Your sense of wonder and awe will lead you back to creativity, even in the most chaotic times.
“When it’s over, I want to say: all my life
I was a bride married to amazement.
I was the bridegroom, taking the world into my arms.
When it’s over, I don’t want to wonder
if I have made of my life something particular, and real.
I don’t want to find myself sighing and frightened,
or full of argument.
I don’t want to end up simply having visited this world.”
~Mary Oliver (excerpt from ”When Death Comes”)
I was excited to read the email from my coaching client. I hadn’t heard from her in about four months and was looking forward to hearing her progress. I clicked on the message and read the first line:
“I’m in total hell here. I need your help. DESPERATE. Please let me know when we can talk.”
My heart sank into my stomach. I was immediately on high alert and very worried. We quickly scheduled a call.
Thankfully, everyone in her family was healthy and safe. Everything else, though, was falling apart.
When we had finished our six months of work together (four months prior), she was off and running. She had hit the reset button on just about every aspect of her life and business. She had established healthy habits, found clarity on her ideal clients, crafted razor sharp messaging reflecting her passion and genius, and discovered a new-found desire and ability to connect to her creativity.
“Even my sex life with my husband is off-the-charts amazing!” she had boasted.
The Hardship of Now
Now, she was in tears.
The stress of trying to balance child care, build her business, and keep her family safe weighed and wore on her each day. The straw that had broken her was her husband having his hours cut to half of what they once were. She had two months of savings to stem the financial hit, but that was all.
“I bought a $297 copywriting course and redid the copy on my home page. Now, no one is coming or buying.”
I pulled up her site and read the copy. I immediately spotted the problem: the beauty of who she is was nowhere to be found. Gone were her contagious passion, her inspiring backstory, and her resonant language.
Instead, the page was a formulaic mix of standard copywriting advice. I could not even discern what she was actually offering to the market. It was clear why her sales had dropped: a confused mind says No.
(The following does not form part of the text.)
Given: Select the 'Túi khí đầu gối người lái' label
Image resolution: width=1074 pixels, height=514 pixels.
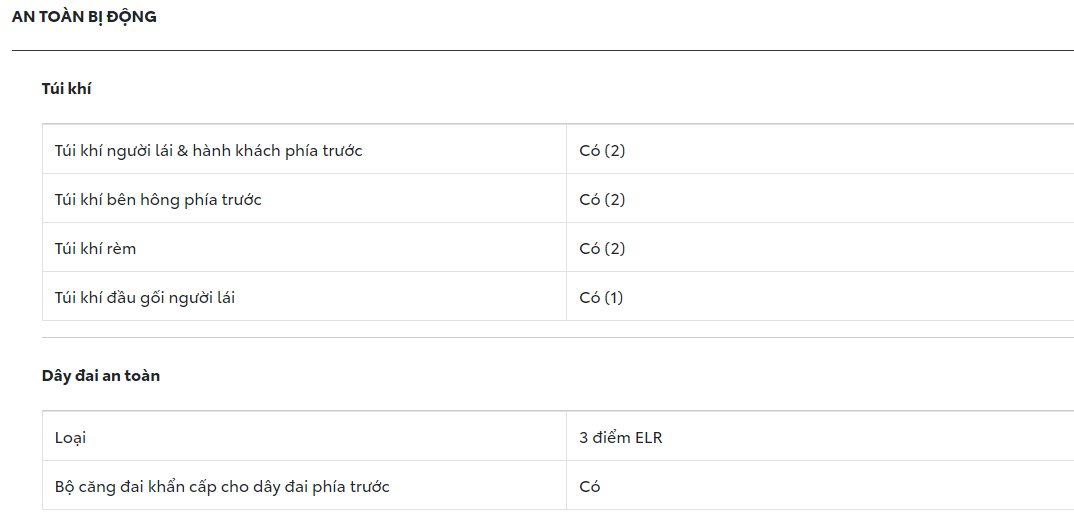Looking at the screenshot, I should [x=145, y=298].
In addition to now pushing a bland formula to potential clients, she had stopped immersing herself in beauty. Had stopped her journaling. Shelved her daily meditation and no longer took walks in her neighborhood. She had also turned away from her sense of wonder, her habit of noticing small things that amazed her and brought her joy.
In the process of frenetically trying to build her business, take care of her family, and hold it all together, she had started back some not-so-great habits: drinking 3 glasses of wine a night, eating junk food, immersing herself in social media, and buying crap online.
She had unhooked from everything that had once grounded and connected her. She had replaced each with barbs from various numbing agents…set deeply in her flesh and spirit.
Regaining Your Sense of Wonder
It is so easy to get lost even in the best of times. When layered tragedy strikes, it is nearly impossible not to lose our footing…either in the moment or for weeks or months.
Regaining our sense of wonder, calm and peace can, though, be simple. Not easy, necessarily, but simple. We can begin looking up again (even when external circumstances are squeezing us from every direction).
When I feel all hope is lost, I know to turn my focus onto what amazes me. The object of my attention can be the way water folds over mossy rocks along a trail in the woods, shadows playing on my desktop near my bay window, the first splash of paint mixed with water on paper, the sound of rustling wind in treetops, lines of poetry that lift me up and out of myself, the aroma of fresh bread in the oven, the sound of my son’s voice on the phone, and the sight of my golden retriever smiling up at me from a swimming hole.
I now know that if I can sew together enough of these moments, I can wrap the shawl around my shoulders and calm myself down. Ease the grip of fear. Take a deep breath and remind myself that I’ve been here before and can get through it again.
This connection to awe and a sense of wonder is not only calming and restorative, it feeds the creative voice within me that has the same effect on others. In other words, when I connect to the Art of the World, I connect to the Art within Me, and can help others connect to their own.
Your Creativity as a Heavenly Body
When we share what is our unique voice..our true self…others look into the lens and feel a shudder of resonance in their bodies and hearts.
We are like those viewing the moon through a telescope for the first time. Stunned and moved and forever changed.
Take a moment to view the short clip below:
There is a gift in the hardship of Now. It is a reminder to us that what saves us is the experience of being alive. Not just visit and be alive here on the surface, but to see, hear, smell, taste, and feel it all. Deeply.
To look up and let ourselves be brides and grooms married to amazement. That is our gift to ourselves and to our fellow travelers who may need us to hold the lantern for them as they regain their own footing.